* **Tasks to perform**
1. From the forum thread, extract everything from "## pr0n Inspector" down to "you a wuss.".
2. List the usernames that appear as post headers in the forum thread.

* **Passage shown**
··········

I agree, it is a very smart business move, but the fact is it is not just value added, although that's what a lot of people think. You pay for the fluff that you don't use but which others do/are forced to/don't know any better (choose the best option) look at the increase in price of windows over the decade compared with the increase in "features" and tell me there is no correlation.
Again i'm not arguing it's bad business, on the contrary, it's very good business and microsoft are in an unrivaled position to pull this off (unless you count apple who do the same thing)


----------



## pr0n Inspector (Jun 6, 2011)

You can't make a point to Microsoft if you do not have the determination to put up with the inconvenience and lack of entertainment of free(as in free beers and free speech) Windows alternative. You are asking for a bloody revolution to happen while sitting in your chair with a can of mountain dew. That's why I called you a wuss.


----------



## Easy Rhino (Jun 6, 2011)

don't make things personal, mmkay?


----------



## Captain.Abrecan (Jun 6, 2011)

··········

Text and element pointing records
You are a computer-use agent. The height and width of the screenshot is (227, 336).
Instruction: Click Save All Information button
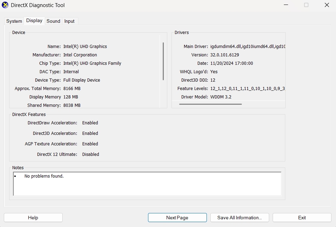[239, 218]
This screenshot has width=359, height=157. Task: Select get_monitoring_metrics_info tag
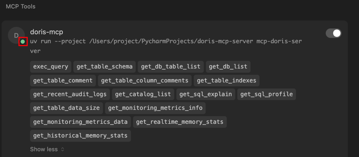(x=155, y=108)
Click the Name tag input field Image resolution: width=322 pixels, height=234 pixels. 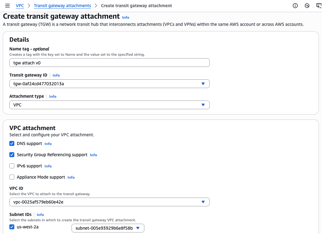pos(109,63)
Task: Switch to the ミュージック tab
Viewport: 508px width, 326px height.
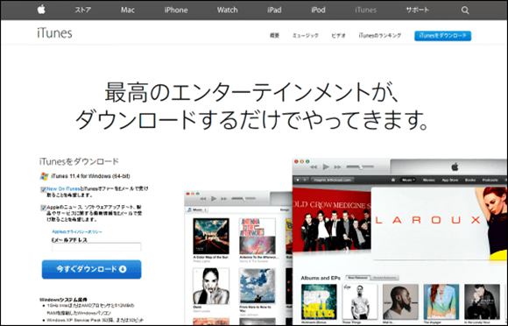Action: tap(306, 35)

··········

* **Answers to the tasks**
1.
## pr0n Inspector (Jun 6, 2011)

You can't make a point to Microsoft if you do not have the determination to put up with the inconvenience and lack of entertainment of free(as in free beers and free speech) Windows alternative. You are asking for a bloody revolution to happen while sitting in your chair with a can of mountain dew. That's why I called you a wuss.

2.
pr0n Inspector
Easy Rhino
Captain.Abrecan